- _Extract provided_:
BEGIN

Home Rule: A greater local voice

February 03, 2008

To the editor:

The Board of County Commissioners presented the Washington County delegation with their list of priorities for the 2008 session of the General Assembly at a joint meeting on Nov. 27. The minutes of that meeting reflect a list of 13 priority issues.

The commissioners need such a list in order to request the delegation's help in getting legislation of a purely local nature passed by the General Assembly. The commissioners do not have the legal authority under our current form of local government to do so. Why? Washington County remains one of only eight counties that continue to operate under the commissioner form of government, where powers over local affairs are the most restrictive.

Assuming the citizens of Washington County approve the Charter on Feb. 12, the county council (the name of the commissioners under charter home rule) will have the legal authority to address eight of these 13 legislative priorities. Not only will the delegation not have to deal with these issues, but the county council can act when appropriate, and not be limited to those times when the General Assembly is in session.


Examining this list through the lens of charter home rule, the council will have control over the content and condition of the county code. The council could:

· Revise enabling legislation and oversee development of regulations regarding building codes - specifically, the electrical and construction code can be kept more current.

· Act to define the duties and responsibilities of key local employees without assistance of the General Assembly.

· Adopt local laws. Thus, the issues of legislation governing special events and assemblies, commercial vehicle parking on public residential streets or sidewalks would be addressed by the county council and not the General Assembly.

· Revise laws governing our financial management practices where the enabling legislation, originally passed by the General Assembly for us, is outdated. Specifically, being able to revise some of the enabling laws thus allows the council to change procurement practices.

This is not to say that the council will have unlimited authority. Contrary to arguments offered by opponents of home rule, the council will have no additional authority to revise tax laws or raise county expenditures beyond that currently held by the county commissioners. Other legislative areas such as gaming and alcohol control remain solely the responsibility of the state.

END

(Excerpts from a dataset)
BEGIN

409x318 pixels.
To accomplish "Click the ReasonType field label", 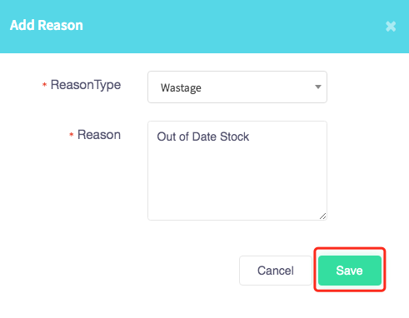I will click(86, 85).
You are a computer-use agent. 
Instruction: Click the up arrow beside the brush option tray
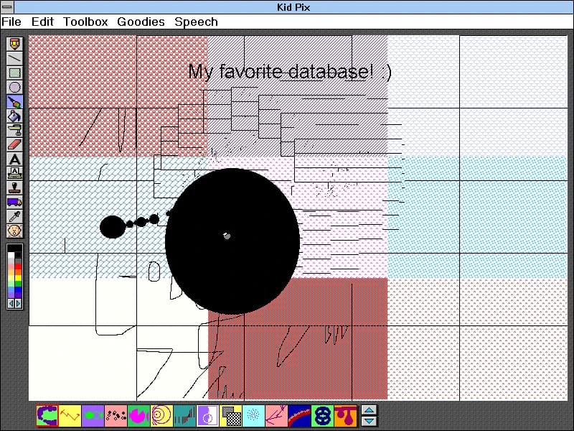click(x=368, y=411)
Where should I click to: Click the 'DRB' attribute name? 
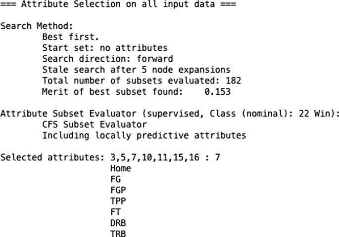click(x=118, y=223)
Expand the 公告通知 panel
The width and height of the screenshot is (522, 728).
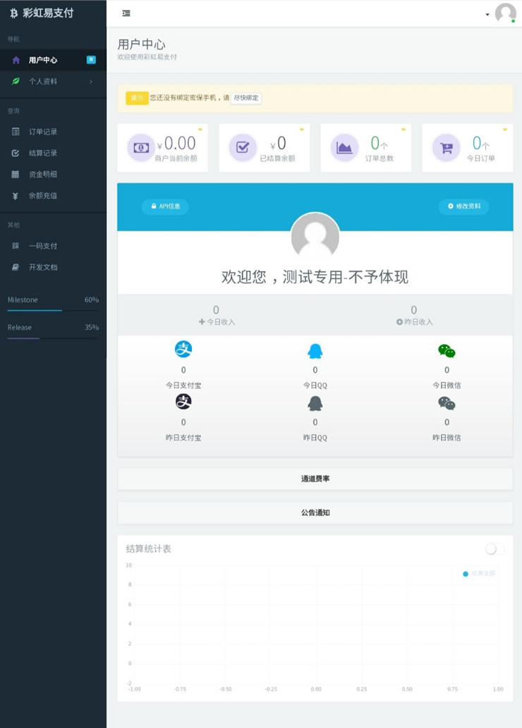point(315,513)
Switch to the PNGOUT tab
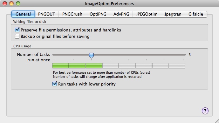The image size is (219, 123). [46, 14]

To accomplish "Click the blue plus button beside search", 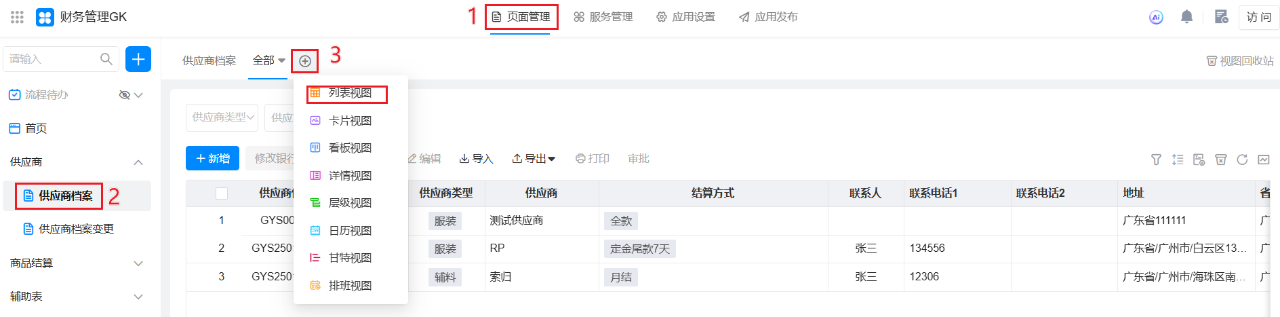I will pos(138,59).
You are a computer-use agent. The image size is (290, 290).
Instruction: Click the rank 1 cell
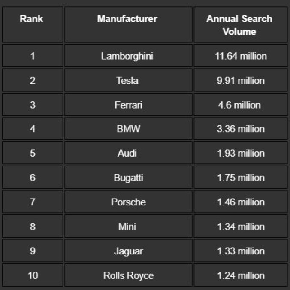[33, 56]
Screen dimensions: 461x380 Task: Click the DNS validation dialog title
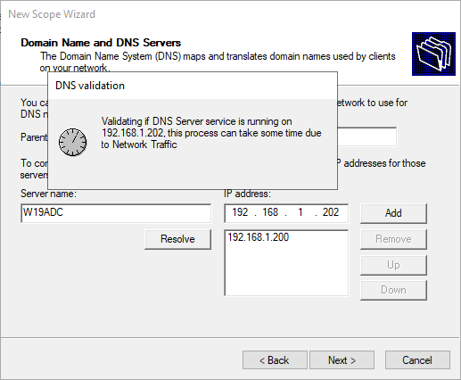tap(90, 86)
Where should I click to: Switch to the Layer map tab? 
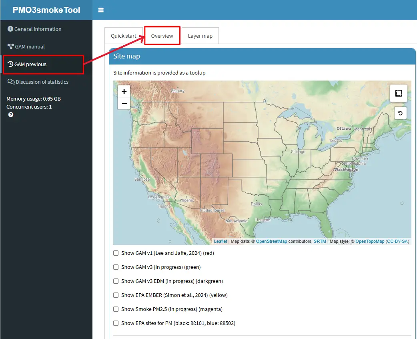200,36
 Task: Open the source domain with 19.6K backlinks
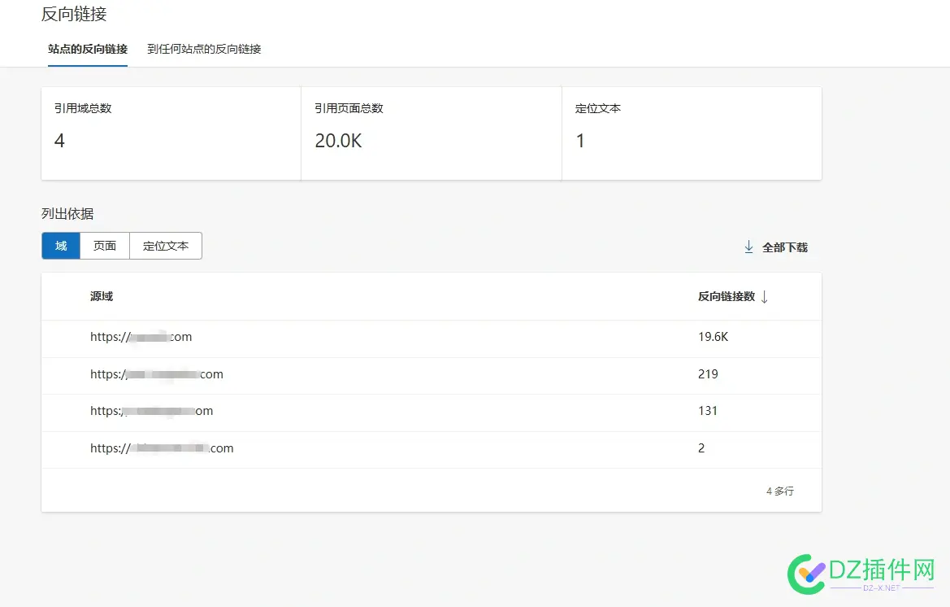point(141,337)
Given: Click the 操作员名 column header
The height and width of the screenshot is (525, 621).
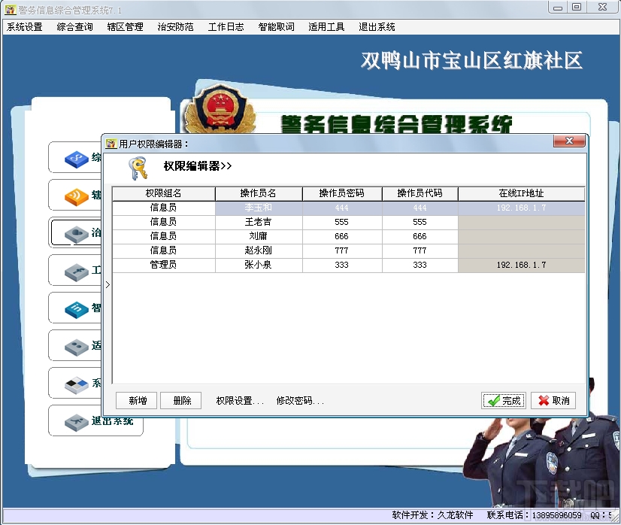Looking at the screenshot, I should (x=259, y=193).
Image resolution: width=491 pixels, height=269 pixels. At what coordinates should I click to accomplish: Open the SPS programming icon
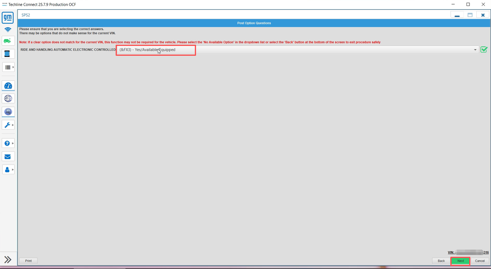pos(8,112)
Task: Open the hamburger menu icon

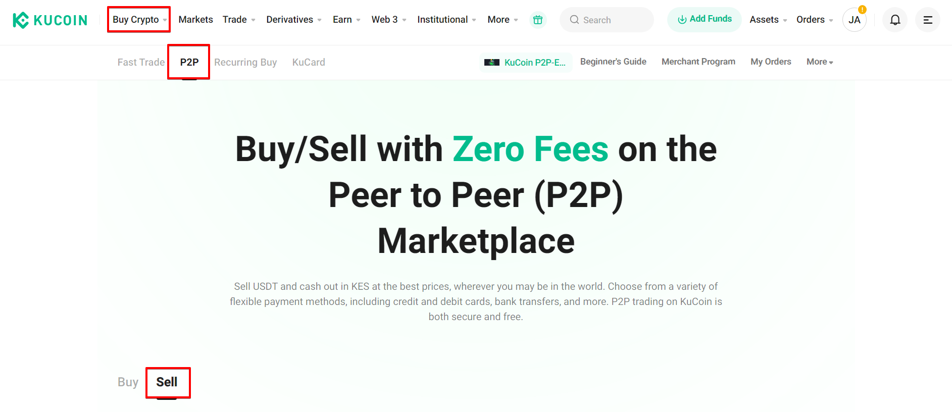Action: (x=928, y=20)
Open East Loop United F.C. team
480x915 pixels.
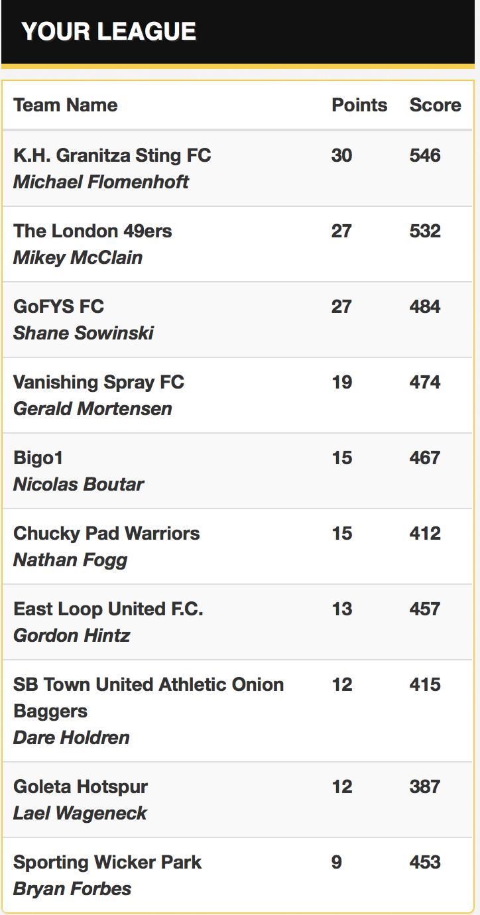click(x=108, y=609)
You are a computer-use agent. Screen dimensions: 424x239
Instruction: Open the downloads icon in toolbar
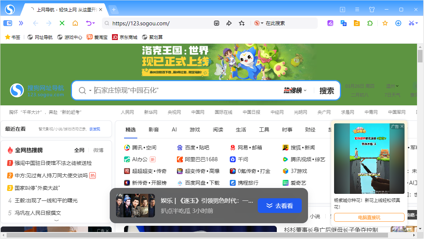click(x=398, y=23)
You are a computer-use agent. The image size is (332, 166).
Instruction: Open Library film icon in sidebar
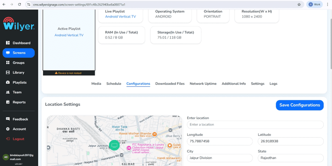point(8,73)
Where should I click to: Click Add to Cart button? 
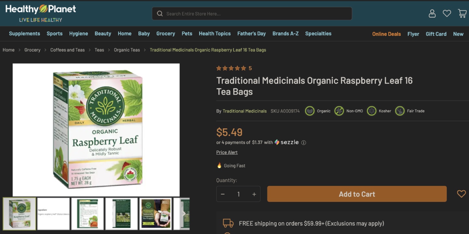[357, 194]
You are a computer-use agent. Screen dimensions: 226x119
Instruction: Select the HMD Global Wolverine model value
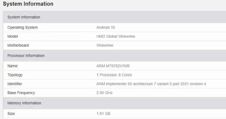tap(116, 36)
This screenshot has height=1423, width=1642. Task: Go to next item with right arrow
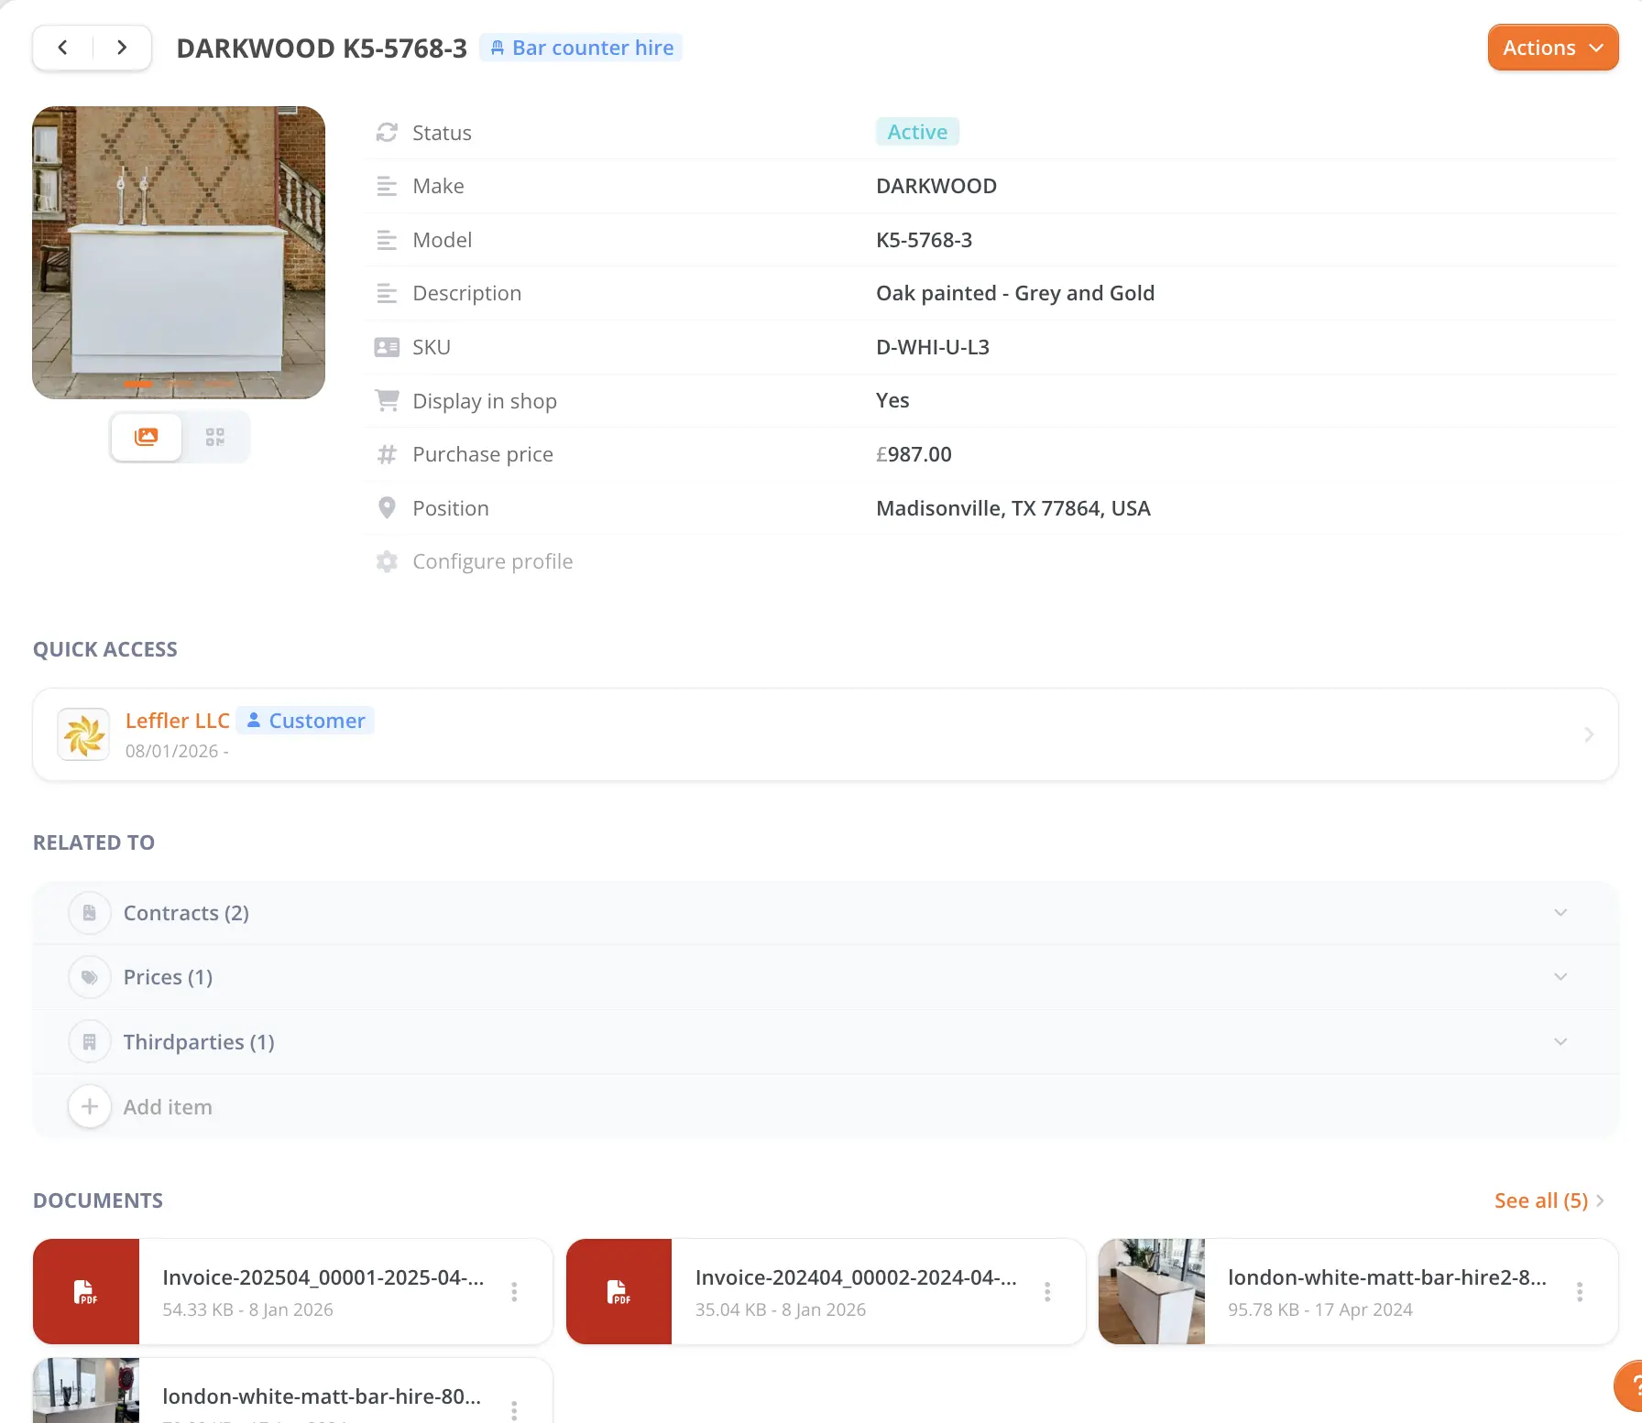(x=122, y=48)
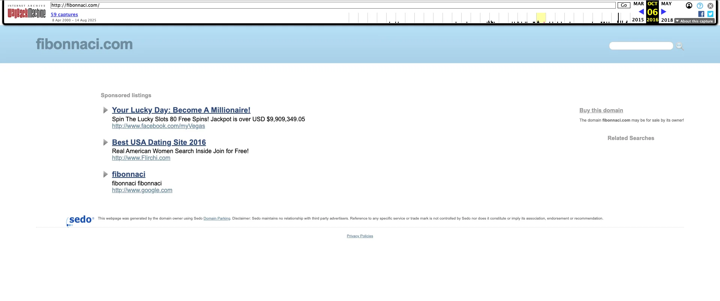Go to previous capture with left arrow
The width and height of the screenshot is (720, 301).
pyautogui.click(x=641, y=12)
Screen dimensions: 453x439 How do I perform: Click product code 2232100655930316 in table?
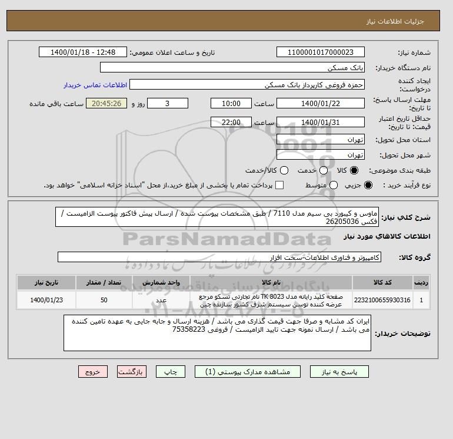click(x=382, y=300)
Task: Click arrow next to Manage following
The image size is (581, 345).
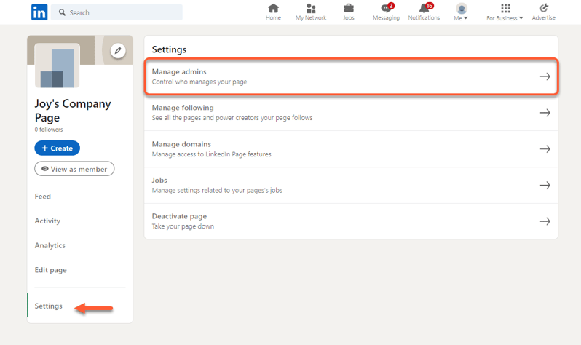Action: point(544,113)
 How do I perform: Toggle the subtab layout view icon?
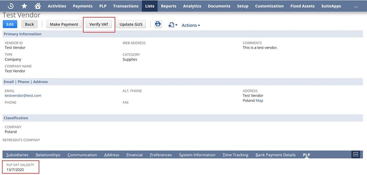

END

- _Assigned task_: Please write what comes next in the letter to the editor on charter home rule for Washington County, starting after its last sentence.

- _Solved exercise_:
Under charter home rule, the remaining five legislative issues would still require the assistance of the delegation, because these may be addressed only by the General Assembly. These five issues are:

· Legislation regarding the calculation and application of the building excise tax.

· Legislation to clarify and tighten the definition of tip jars.

· Support continued funding, organization and structure of local management boards.

· Monitor the impact of the Chesapeake Bay 2010 Fund on local government.

· Livery service fees for delivery of bodies to the State Medical Examiner for autopsies.

Which part of government is best equipped to resolve these matters? I argue that the General Assembly is not the place where these somewhat routine matters of a strictly local nature should be addressed. According to Del. Rick Weldon, R-Frederick/Washington, the General Assembly refers to these types of laws as "nuisance" laws, since they are purely local in nature and aren't important as statewide issues.

I urge the citizens of Washington County to vote to adopt charter home rule. Charter will result in the ability to address local issues in a much more timely fashion. In addition, charter will allow these issues to be addressed locally under the eye of all of us, not just those with the time and interest to watch the process in Annapolis.

Vote yes for charter home rule. It's your government and your choice.